Migraines are a common problem that many people experience. They can be incredibly painful and disruptive to daily life. Estimates show it may affect up to 148 million people. In the U.S. alone, more than 37 million people live with this neurological condition. Like adults, children are also affected by this debilitating disease.
Migraine is a neurologic disorder that often causes a strong headache, usually on one side of the head. The headache comes in episodes and sometimes also comes with nausea, vomiting, and sensitivity to light. The good news is that there are treatments available to help manage the pain and symptoms associated with migraines.
Metoclopramide is a common drug used to treat nausea and vomiting. It works by increasing the movement of the stomach and intestines, which can help to relieve nausea and other digestive symptoms. It is also beneficial in treating acute episodes of migraine in children. Ketorolac is a nonsteroidal anti-inflammatory drug (NSAID) that is commonly used to treat pain and inflammation.
It works by blocking the production of certain chemicals in the body that are responsible for causing pain and inflammation. Some reports have suggested that adding ketorolac to metoclopramide may be effective for treating migraine episodes in children, but strong clinical data is lacking.
A clinical trial looked at the effectiveness of two treatment regimens for migraines in the emergency department: metoclopramide monotherapy and metoclopramide plus ketorolac combination therapy.
The clinical trial involved 53 children aged 5-17 years presenting for acute treatment of migraine headache in the emergency department. Children were randomly assigned to receive IV metoclopramide (0.2 mg/kg) and placebo or IV metoclopramide (0.2 mg/kg) and ketorolac (0.5 mg/kg).
The researchers looked at the effectiveness of each treatment in reducing the severity of migraine pain using a Visual Analog Scale (VAS).
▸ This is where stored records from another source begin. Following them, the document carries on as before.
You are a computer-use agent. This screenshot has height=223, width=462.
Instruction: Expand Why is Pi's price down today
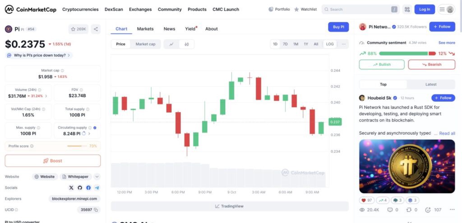coord(39,55)
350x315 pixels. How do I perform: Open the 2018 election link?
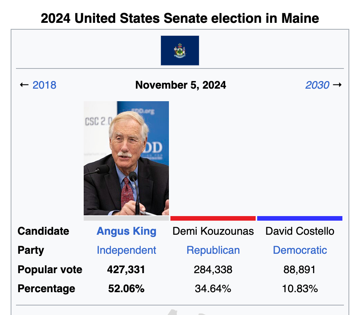click(x=45, y=85)
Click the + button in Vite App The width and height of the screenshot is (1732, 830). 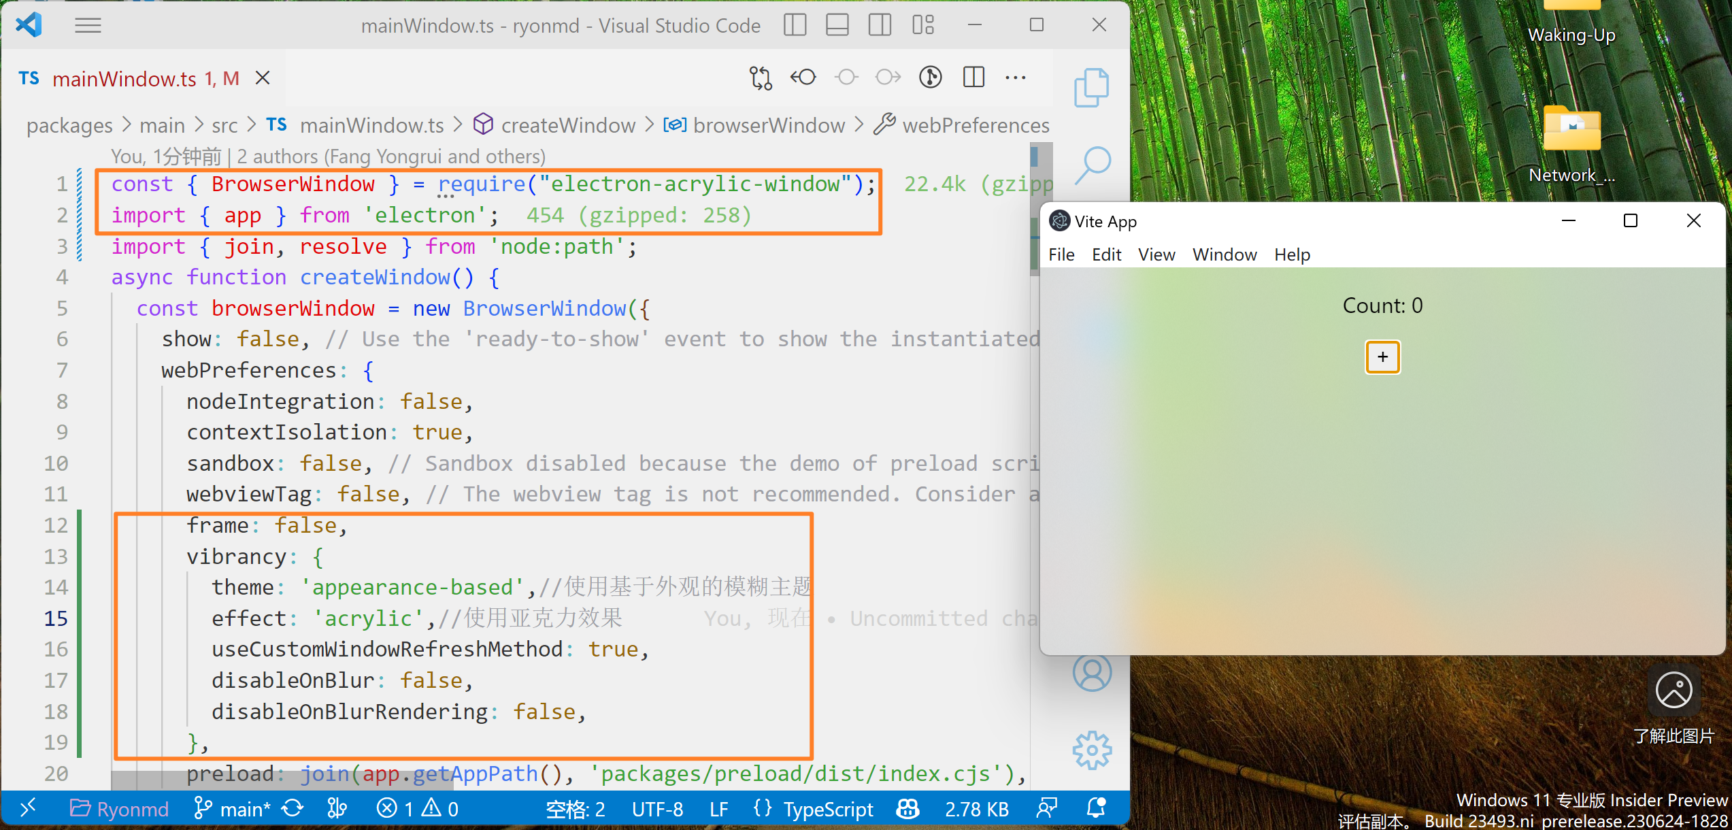pyautogui.click(x=1383, y=356)
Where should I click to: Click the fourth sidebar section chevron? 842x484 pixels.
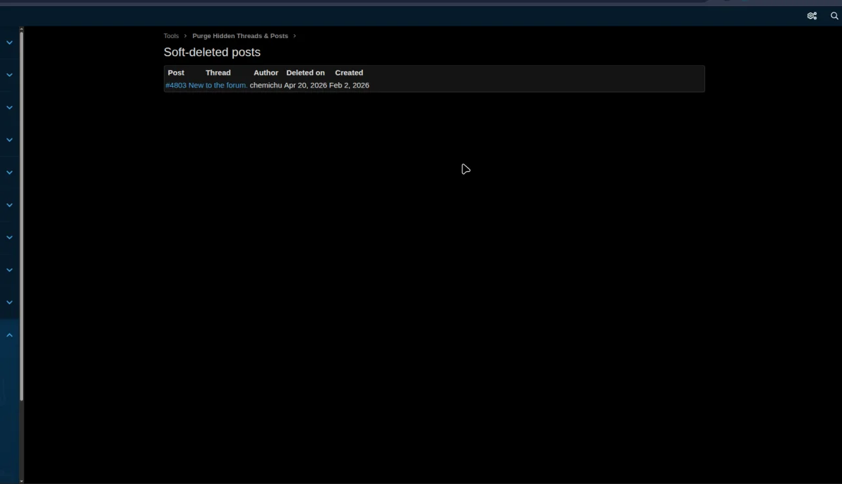point(9,139)
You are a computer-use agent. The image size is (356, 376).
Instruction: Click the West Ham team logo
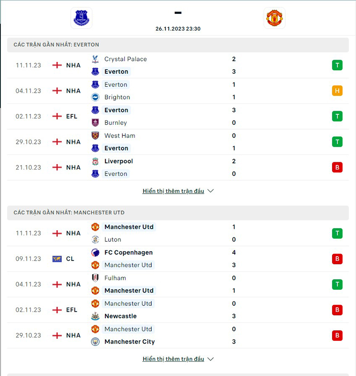[x=95, y=136]
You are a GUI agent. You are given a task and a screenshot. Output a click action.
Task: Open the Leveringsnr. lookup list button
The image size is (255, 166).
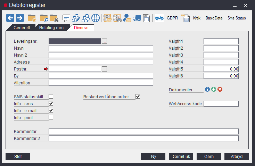pos(105,41)
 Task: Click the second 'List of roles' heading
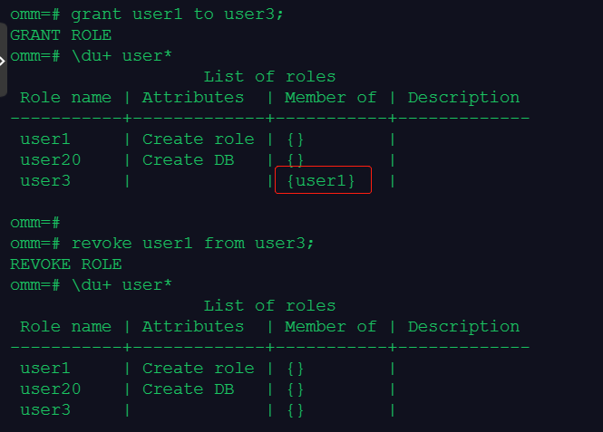point(269,306)
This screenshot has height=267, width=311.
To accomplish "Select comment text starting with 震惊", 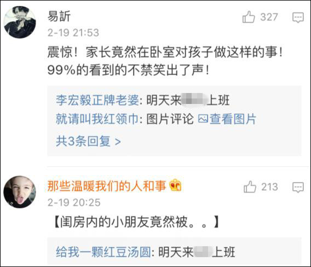I will (165, 61).
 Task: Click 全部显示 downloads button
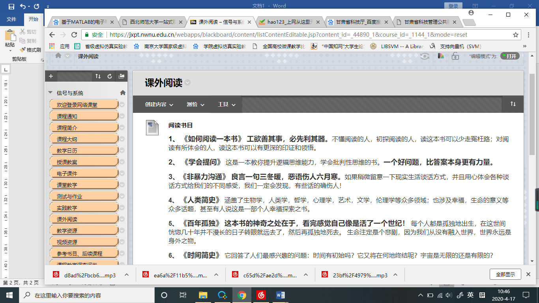(505, 274)
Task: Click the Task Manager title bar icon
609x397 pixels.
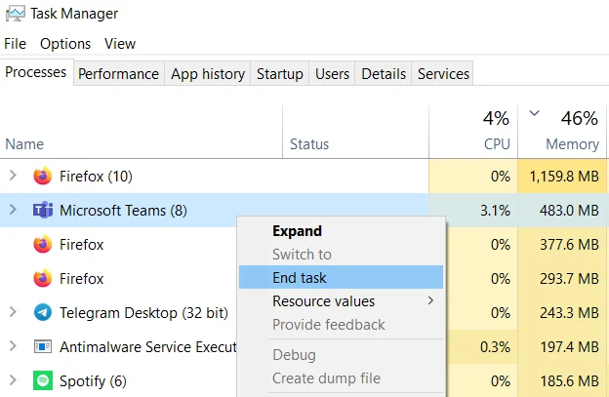Action: [x=16, y=14]
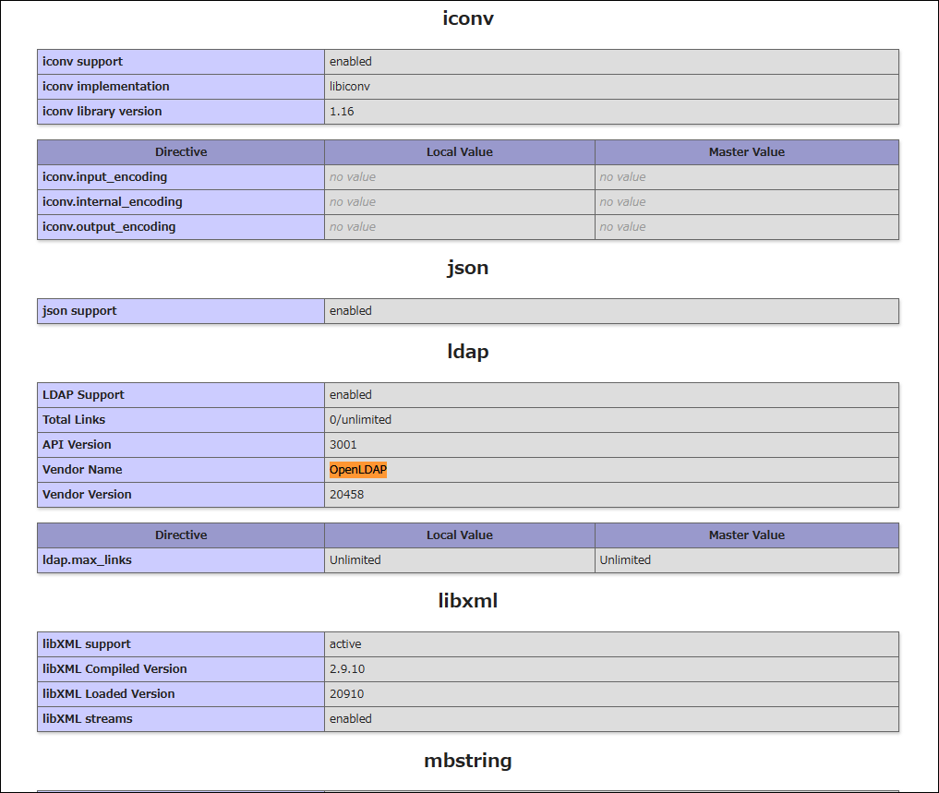The height and width of the screenshot is (793, 939).
Task: Click the libxml module heading
Action: coord(467,601)
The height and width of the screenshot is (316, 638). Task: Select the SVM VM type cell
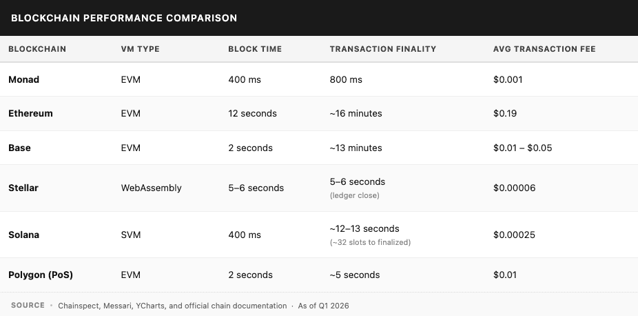point(131,235)
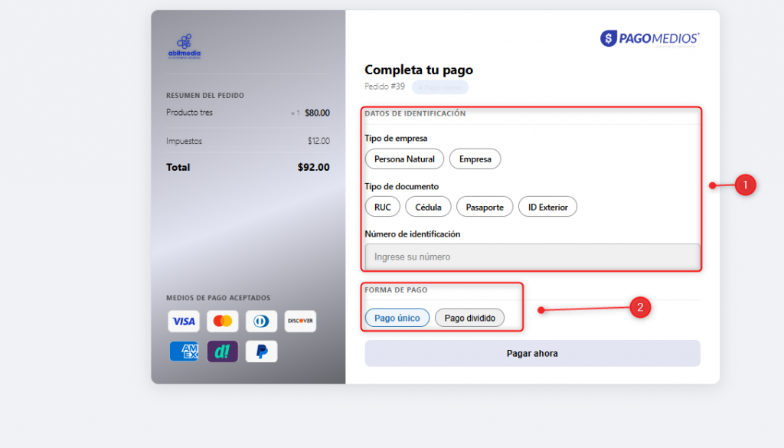Switch to Pago dividido option

coord(469,318)
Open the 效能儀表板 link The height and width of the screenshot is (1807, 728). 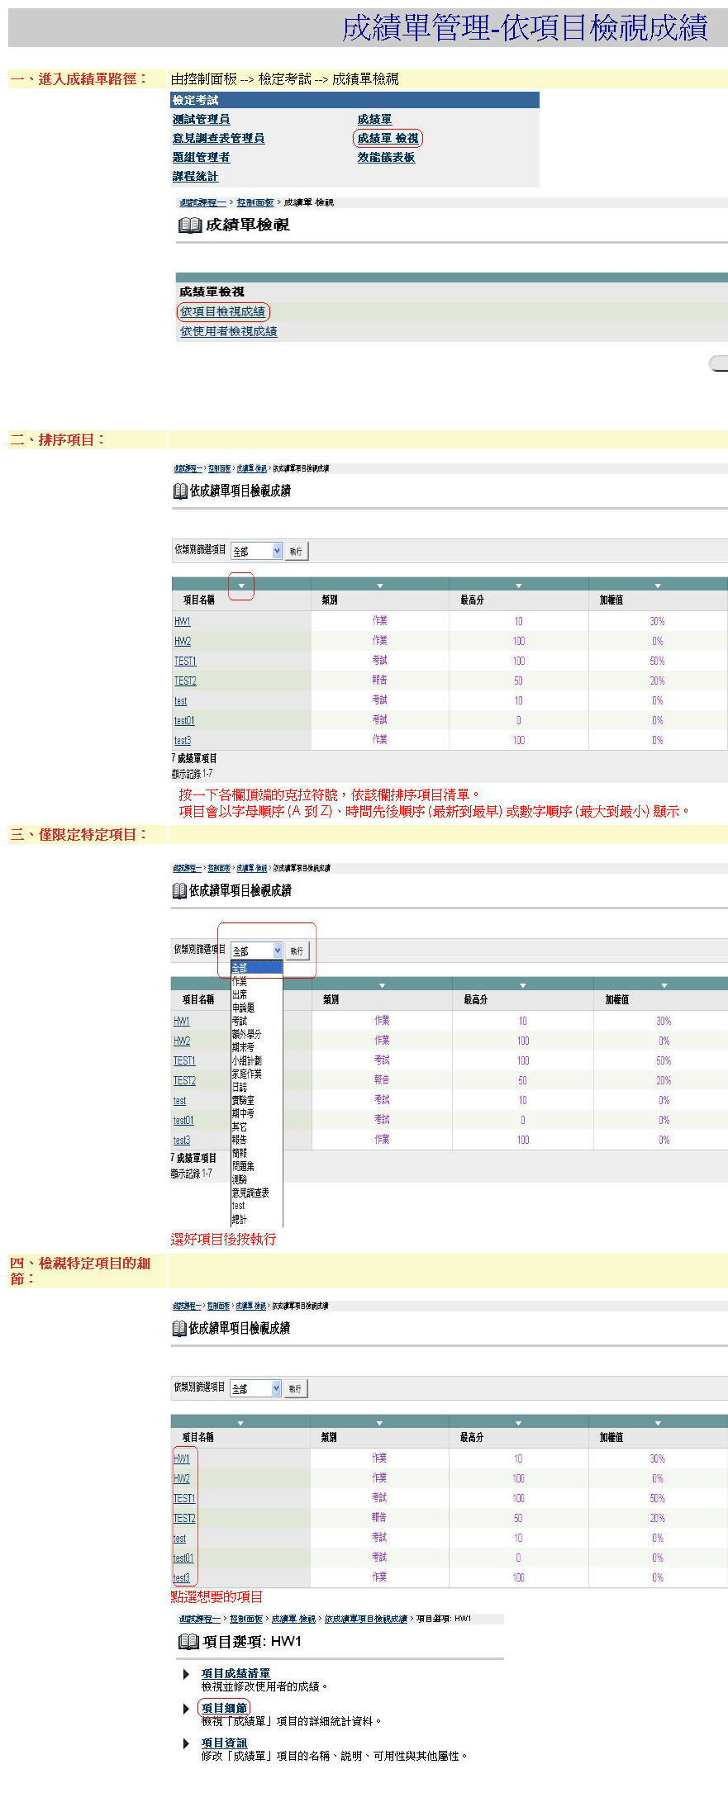pos(386,157)
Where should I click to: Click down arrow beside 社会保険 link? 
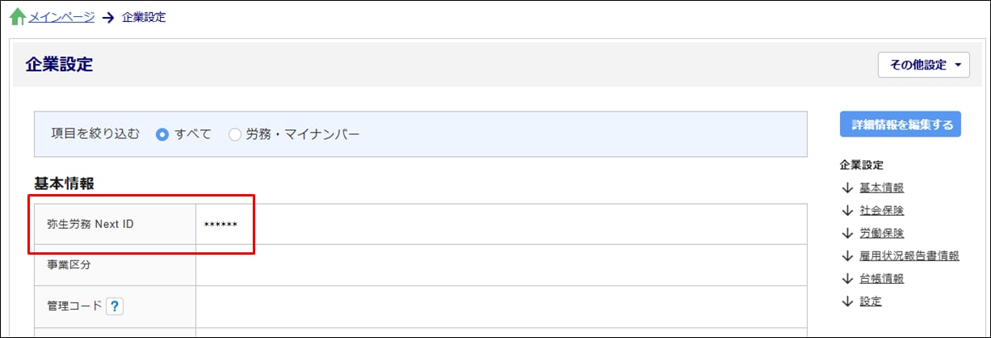[x=846, y=210]
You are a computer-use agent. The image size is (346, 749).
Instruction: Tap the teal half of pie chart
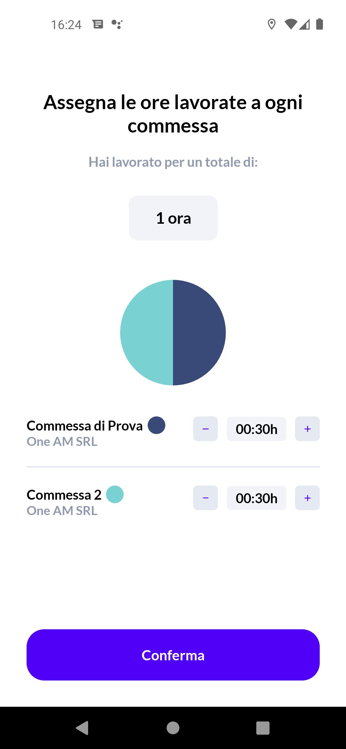coord(147,333)
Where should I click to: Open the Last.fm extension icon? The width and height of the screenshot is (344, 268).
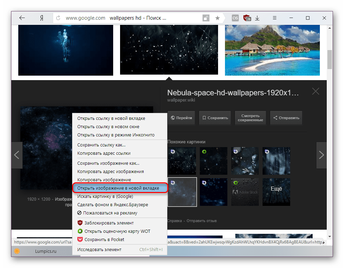(x=235, y=18)
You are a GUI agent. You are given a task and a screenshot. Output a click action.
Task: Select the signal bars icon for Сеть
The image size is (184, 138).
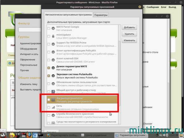(53, 107)
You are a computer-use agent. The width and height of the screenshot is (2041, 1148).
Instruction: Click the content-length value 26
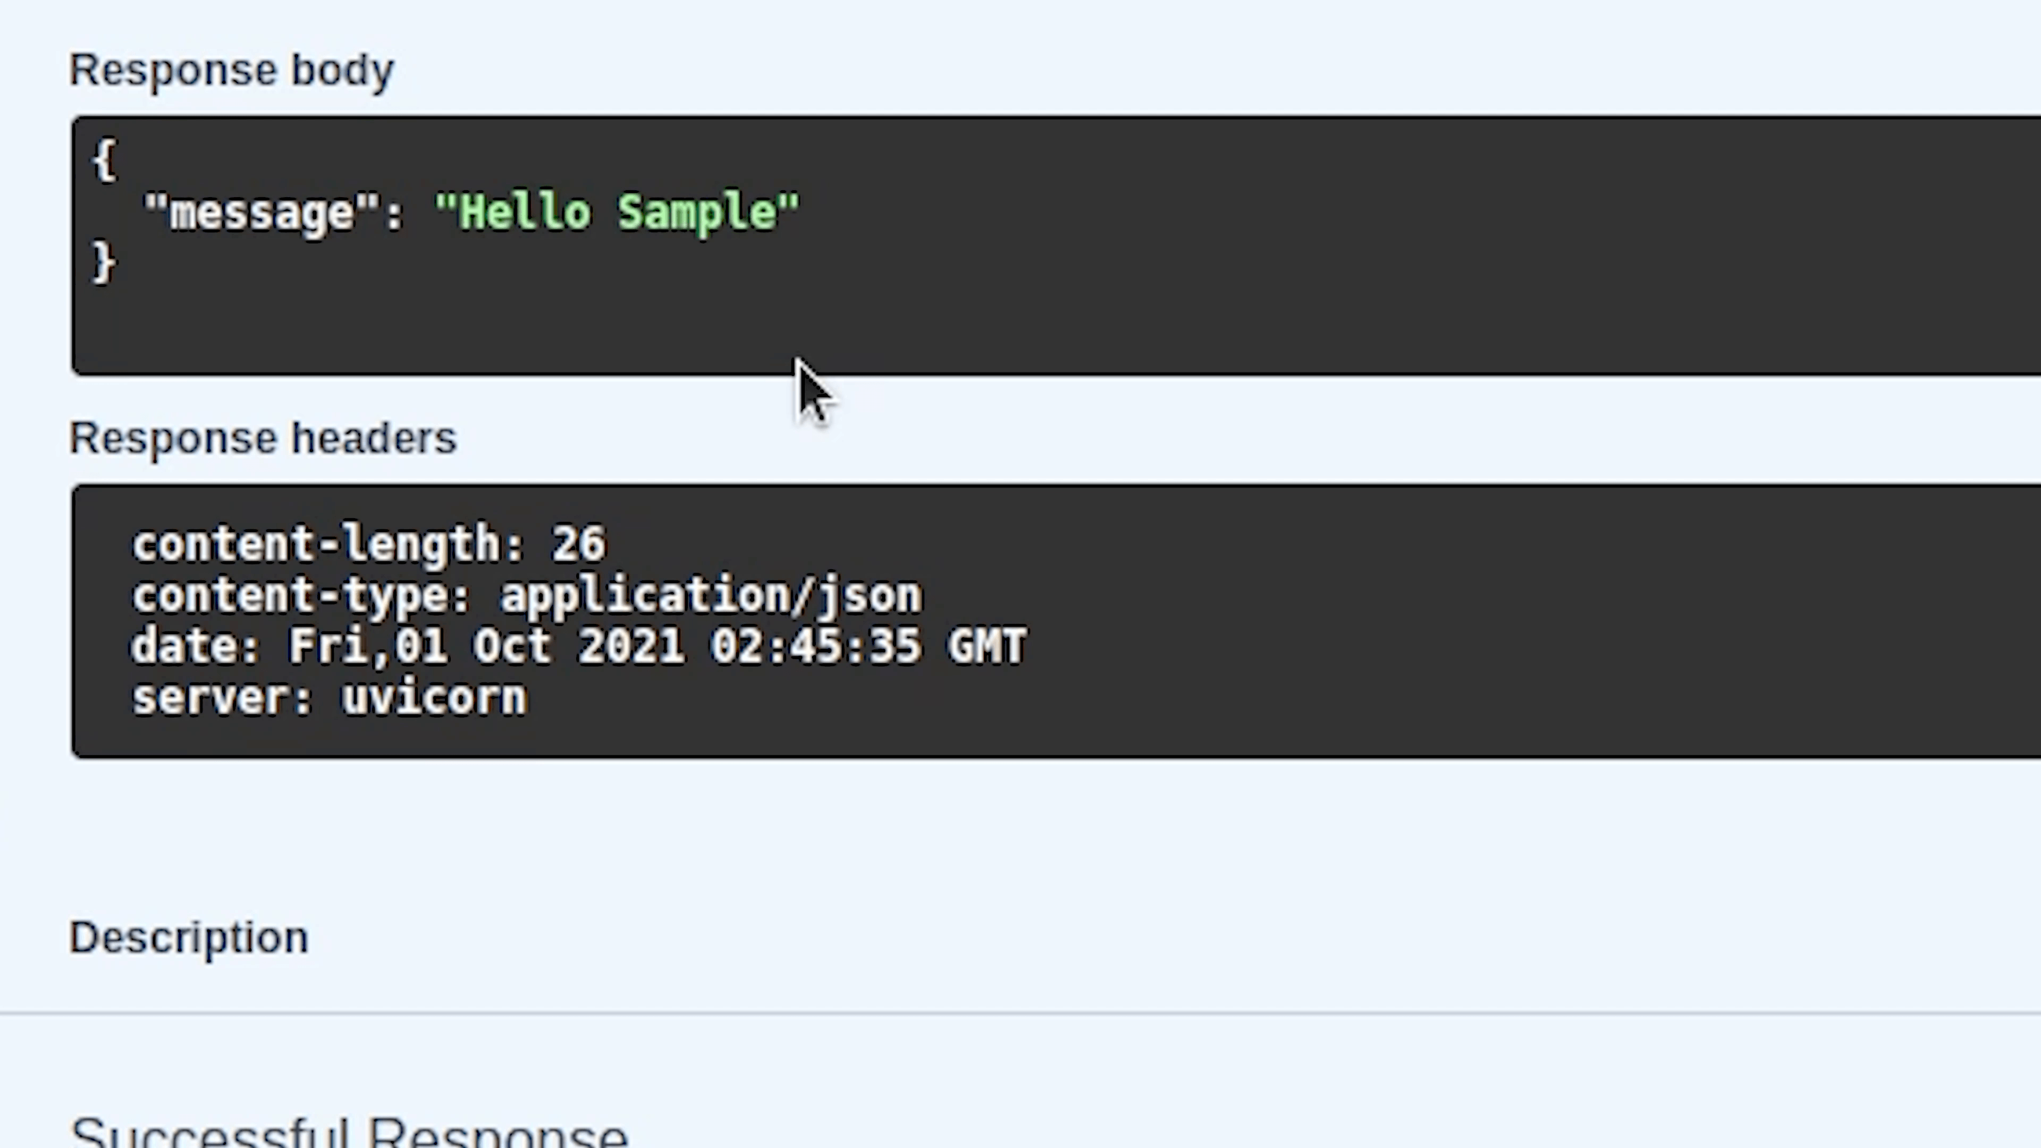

The results of the clinical trial showed that adding ketorolac to metoclopramide did not add any significant benefit in reducing migraine pain. The average difference between the two groups was 8mm on the VAS which was not statistically significant. Additionally, there was no difference in headache recurrence or adverse events between groups.
Overall, the results of this clinical trial suggest that adding ketorolac to metoclopramide monotherapy in children with acute migraine episodes may not be an effective option as hypothesized earlier. It emphasizes that while metoclopramide monotherapy may be an effective therapy for migraine, the addition of ketorolac does not confer any additional benefit in these patients. It is important to work with a healthcare provider to determine the best course of treatment for each individual person based on their medical history and specific needs.